Any reform proposal has to deal with the hybrid system currently in operation, with 65% of beneficiaries also covered by employer plans and/or Medigap policies, and another 16% on Medicaid, yielding 81% who face little or no coinsurance. This means that the typical disincentive to use excess resources when faced with copayments is not applicable to Medicare.
Medicare is also currently divided into Part A (hospital services) and Part B (physician outpatient services) (roughly). This distinction was made historically to appease congressional republicans who wanted a "voluntary" system in place (Part B) alongside the mandatory Part A. The financing and payment schemes of the two are completely distinct. Some would argue that the distinction is anachronistic and not easily integrated into managed care and other novel forms of service delivery: many services once provided only in the hospital are being provided to outpatients now, for example. Any thorough reform proposal should merge the two, for ease and clarity. Funding mechanisms would have to be worked out to integrate the fiscal discipline of Part A's trust fund with Part B's general revenue source.

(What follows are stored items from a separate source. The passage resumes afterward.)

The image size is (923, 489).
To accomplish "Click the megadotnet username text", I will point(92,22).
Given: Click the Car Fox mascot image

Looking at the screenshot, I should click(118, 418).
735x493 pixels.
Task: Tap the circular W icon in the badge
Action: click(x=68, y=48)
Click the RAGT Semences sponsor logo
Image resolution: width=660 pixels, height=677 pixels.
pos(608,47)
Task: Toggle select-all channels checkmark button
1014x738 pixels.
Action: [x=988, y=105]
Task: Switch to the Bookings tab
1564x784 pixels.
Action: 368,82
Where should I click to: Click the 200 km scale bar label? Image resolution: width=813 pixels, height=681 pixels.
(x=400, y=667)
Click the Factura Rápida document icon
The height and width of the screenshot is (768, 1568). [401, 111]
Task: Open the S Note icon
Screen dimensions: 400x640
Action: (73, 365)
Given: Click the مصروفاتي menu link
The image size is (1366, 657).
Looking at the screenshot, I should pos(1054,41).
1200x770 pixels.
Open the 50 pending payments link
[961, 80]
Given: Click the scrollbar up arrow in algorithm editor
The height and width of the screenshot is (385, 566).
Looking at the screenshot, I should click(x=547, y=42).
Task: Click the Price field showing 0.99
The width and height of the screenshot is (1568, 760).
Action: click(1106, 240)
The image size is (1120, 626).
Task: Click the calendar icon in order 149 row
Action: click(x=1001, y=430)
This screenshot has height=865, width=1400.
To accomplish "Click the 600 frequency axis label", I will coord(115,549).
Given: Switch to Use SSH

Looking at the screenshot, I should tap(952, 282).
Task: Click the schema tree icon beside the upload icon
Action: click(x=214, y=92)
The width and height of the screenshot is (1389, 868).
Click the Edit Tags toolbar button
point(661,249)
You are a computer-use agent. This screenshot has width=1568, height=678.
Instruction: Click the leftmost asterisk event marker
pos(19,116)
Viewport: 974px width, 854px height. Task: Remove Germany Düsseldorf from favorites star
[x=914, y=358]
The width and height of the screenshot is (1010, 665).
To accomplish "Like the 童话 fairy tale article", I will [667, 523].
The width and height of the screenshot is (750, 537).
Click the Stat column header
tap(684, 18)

One reform proposal would move Medicare from "service reimbursement" to "premium support". First, health plans in a given market area would bid on providing a package of defined comprehensive benefits to Medicare enrollees. Then beneficiaries would have their choice of plan. Medicare would contribute a defined sum towards any given plan. If the plan charges more than this amount, enrollees would pay the difference. Plans under the defined sum would be allowed to provide extra benefits. This would provide a strong incentive to choose cheaper, more efficient plans. Architects of this plan envision a period of transition during which the new payment system would be phased in. Regulatory agencies would be set up to handle enrollment and marketing in given areas.
Others envision a stripped down version of this based strictly on vouchers. Simply put, we would figure out how much we wanted to spend, then divide this into the total number of enrollees, adjust for some local variations in cost, and give this voucher amount to beneficiaries to put towards their choice of health plan during an open enrollment season. This would provide less protection for consumers from high costs of health plans than the previous reform proposal, since it might theoretically provide for even less than the low cost plan. This plan also doesn't mandate a defined benefit package, thus making comparison shopping somewhat harder, and increasing opportunity for selecting good risks by making the benefit package a bad deal for groups you want to exclude.
Critical issues to consider include 1) defining the benefit package; 2) amount of the voucher -- e.g. defined contribution from government vs. tying payment to bids received; 3) phasing in any new payment mechanism; 4) to what extent should competition be managed?....others
Anyone out there have any good ideas?